Staatsanwaltschaft ermittelt

Banken wegen neuer Steuerbetrugs-Masche im Visier

Bankenskyline in Frankfurt.FOTO: dpa / Boris Roessler

Der Cum-Ex-Skandal rund um Steuervermeidungen könnte einem Medienbericht zufolge womöglich noch weit größer sein als bislang bekannt.

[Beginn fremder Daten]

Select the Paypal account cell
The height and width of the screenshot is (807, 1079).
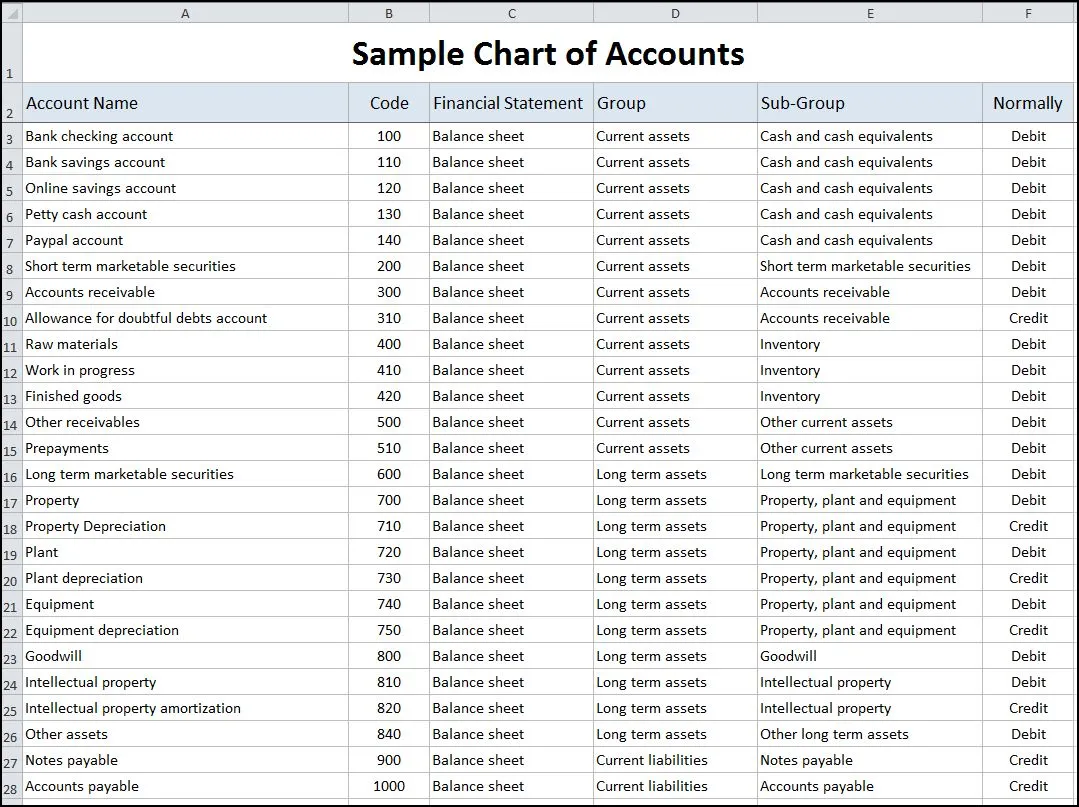[x=185, y=240]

Wie die "Süddeutsche Zeitung" und der WDR am Mittwoch berichteten, hat die Staatsanwaltschaft Köln ihre Ermittlungen auf eine bis dato unbekannte Masche mutmaßlichen Steuerbetrugs ausgeweitet. Es gehe auch hier um Milliardengeschäfte und die bisher entstandenen Steuerschäden lägen in mindestens dreistelliger Millionenhöhe. Ein Sprecher der Behörde bestätigte Reuters: "ADR-Aktien sind auffällig geworden." Man sehe sich das an. Weitere Details nannte er nicht.

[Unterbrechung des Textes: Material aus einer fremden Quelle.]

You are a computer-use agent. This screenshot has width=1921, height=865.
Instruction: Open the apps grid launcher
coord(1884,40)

Die Kölner Staatsanwälte ermitteln dem Medienbericht zufolge gegen mehrere Mitarbeiter einer nicht genannten deutschen Bank wegen des Verdachts auf Steuervergehen bei Aktiengeschäften mit speziellen Papieren - sogenannten ADR (Amercian Depositary Receipts). Diese werden in den USA quasi als Ersatz für Aktien ausländischer Firmen gehandelt. Normalerweise muss jedem ADR-Papier eine Aktie zugrunde liegen, oder ein Bruchteil einer Aktie. Nach Erkenntnissen von US-Ermittlern sind in zahlreichen Fällen aber solche Papiere ausgegeben worden, ohne dass die Banken die betreffenden Aktien hinterlegt hatten.

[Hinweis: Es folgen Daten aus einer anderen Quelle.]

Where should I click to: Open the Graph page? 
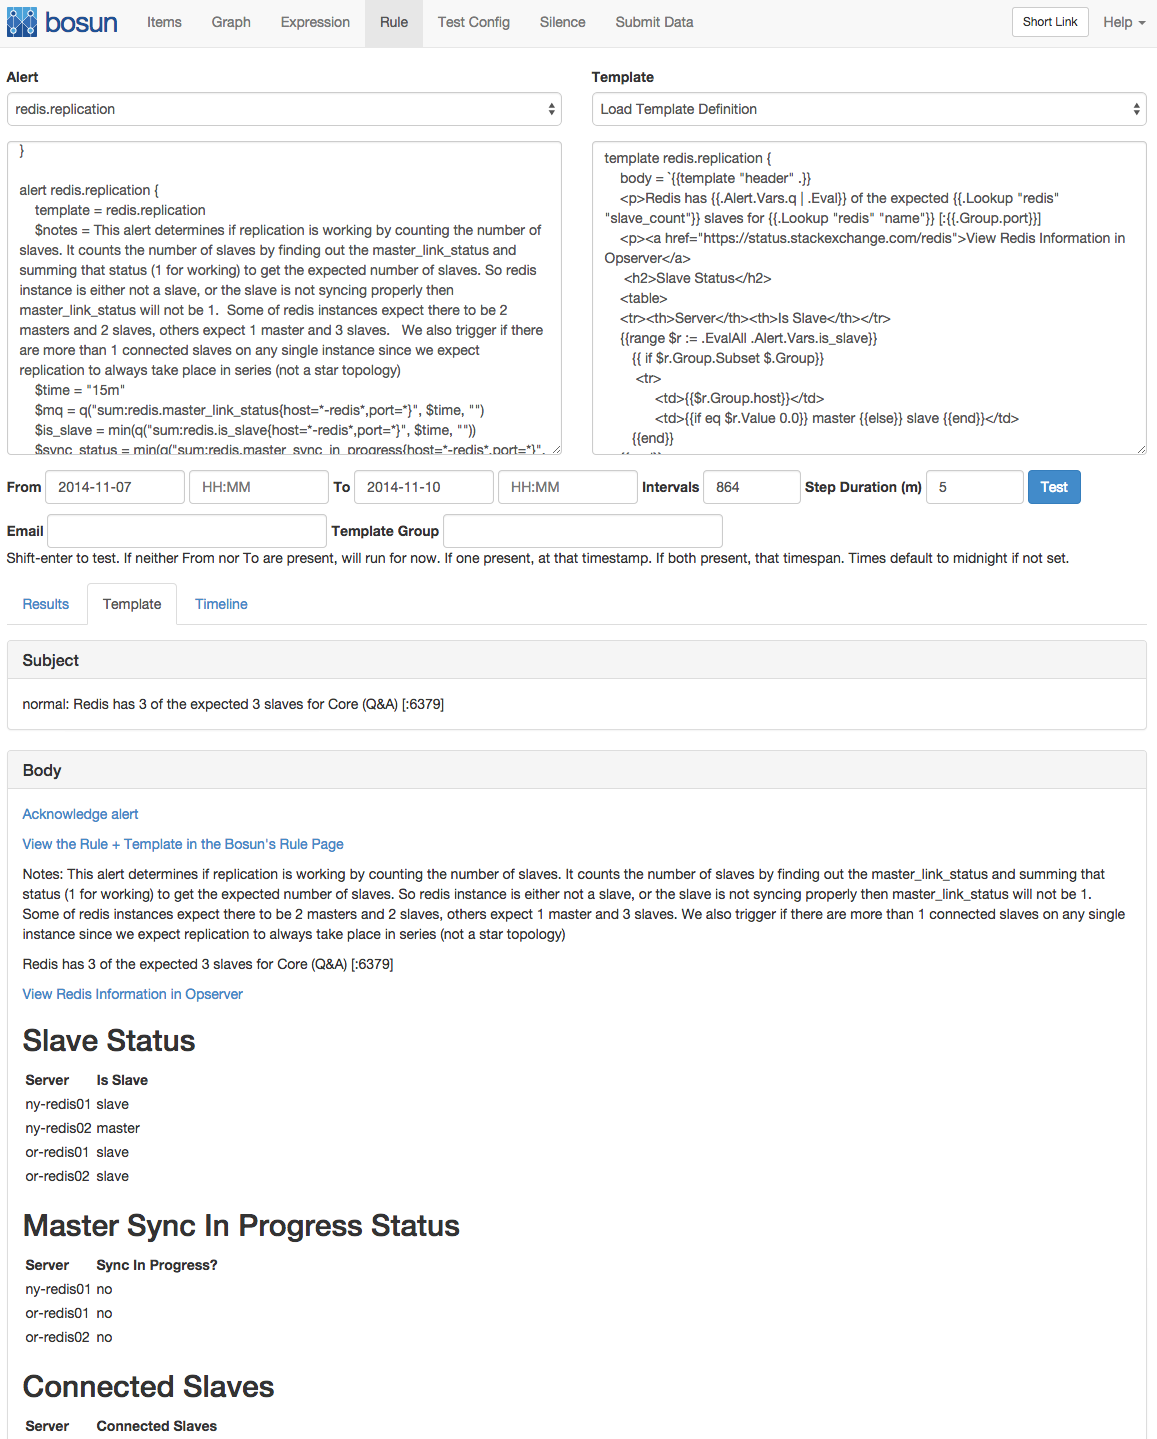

Die Inhaber dieser sogenannten Vorab-ADRs sollen dann deutsche Finanzbehörden getäuscht und Steuererstattungen kassiert haben, obwohl zuvor gar keine Steuern auf Dividenden gezahlt worden waren. Insofern ähnelt die neue Masche den Cum-Ex-Modellen. Cum-Ex steht für den Handel von Aktien mit (Cum) und ohne (Ex) Dividende, um Steuern zu sparen.